* [Work to complete]:
Nothing in the records should be changed in the copy, though the pictures must be left out.

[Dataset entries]
■ ■ ■

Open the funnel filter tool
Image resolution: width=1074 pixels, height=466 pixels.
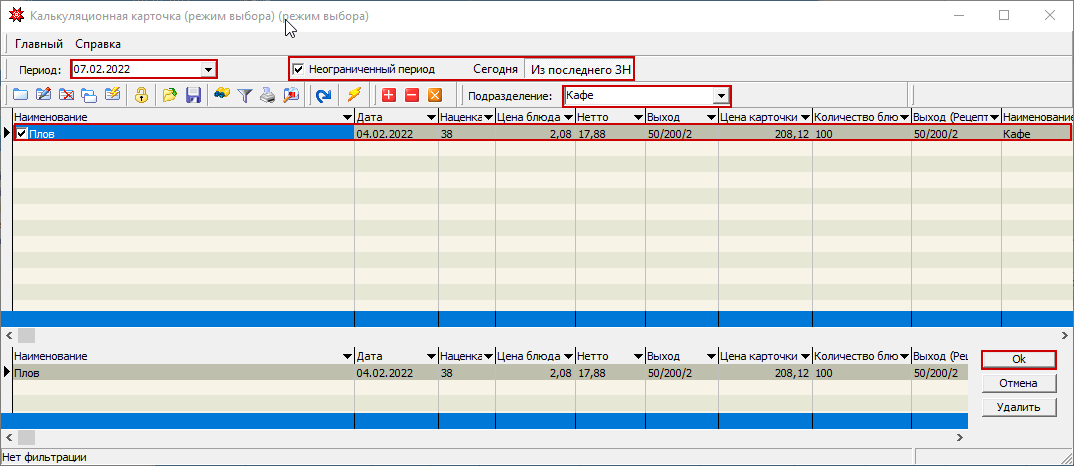tap(245, 96)
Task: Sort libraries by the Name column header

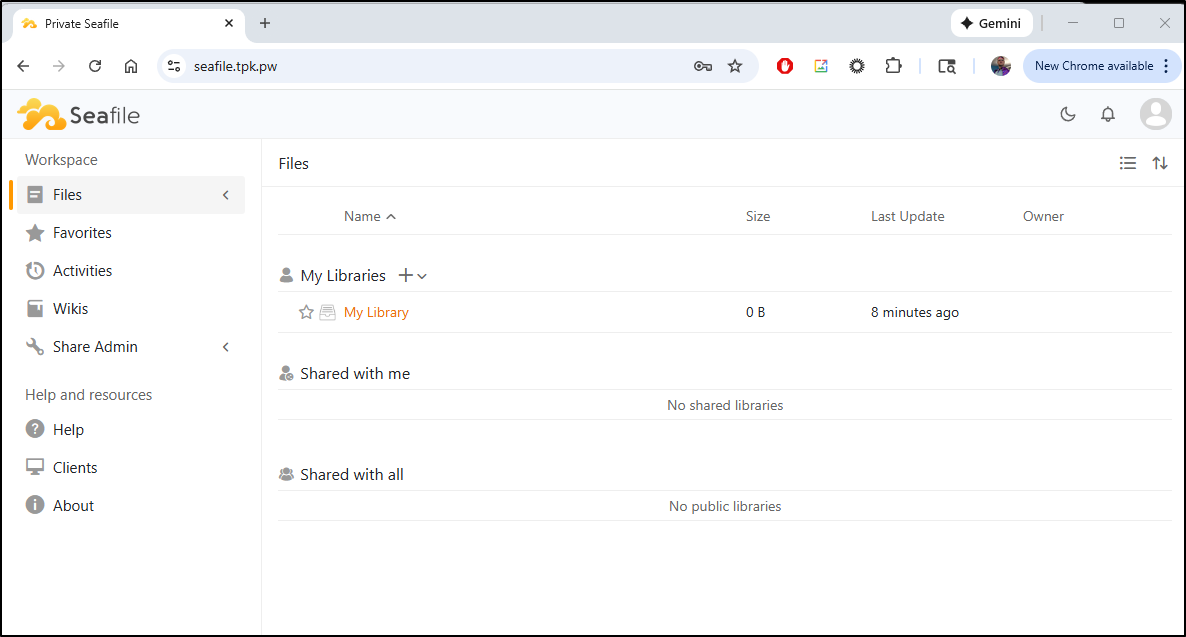Action: [x=362, y=216]
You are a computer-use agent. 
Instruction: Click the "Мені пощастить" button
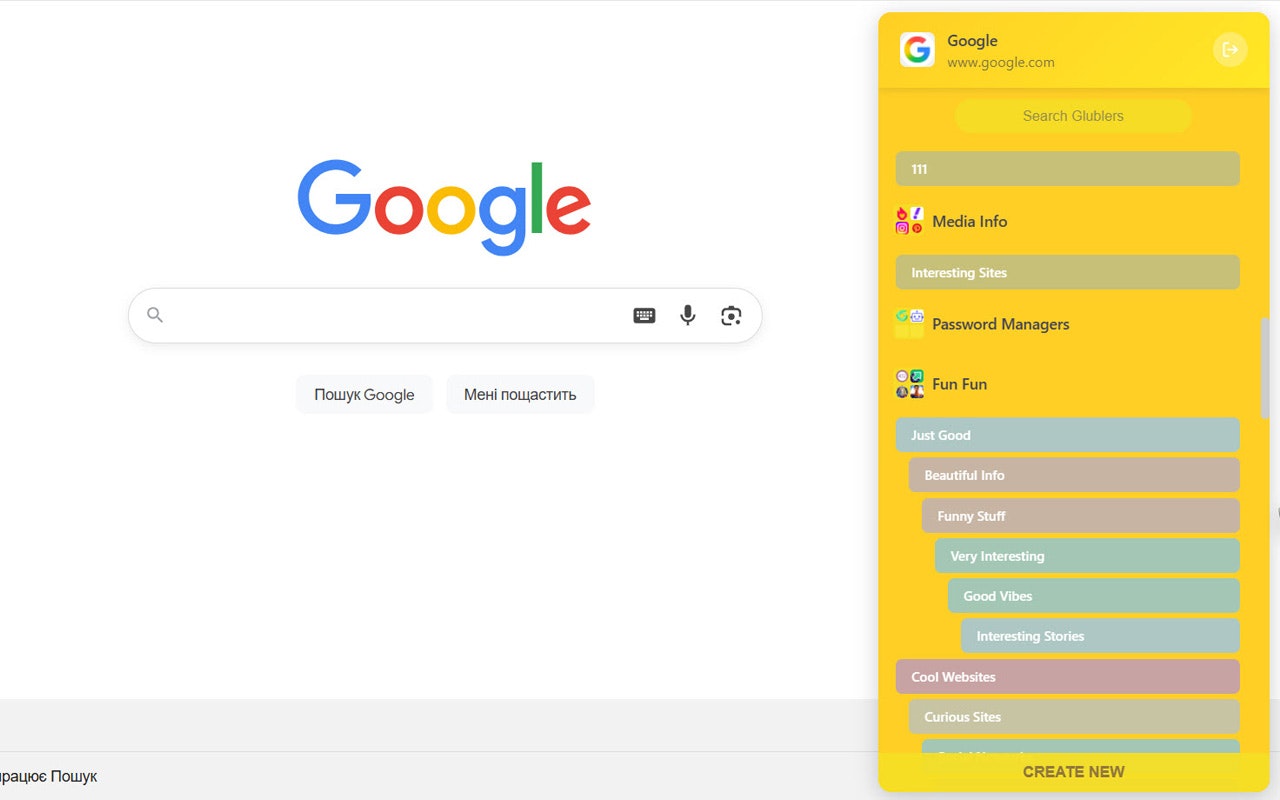click(x=520, y=394)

■ ■ ■

* [Reply]:
Open the funnel filter tool
Image resolution: width=1074 pixels, height=466 pixels.
tap(245, 96)
Task: Sort libraries by the Name column header

Action: [x=362, y=216]
You are a computer-use agent. 
Instruction: Click the "Мені пощастить" button
click(x=520, y=394)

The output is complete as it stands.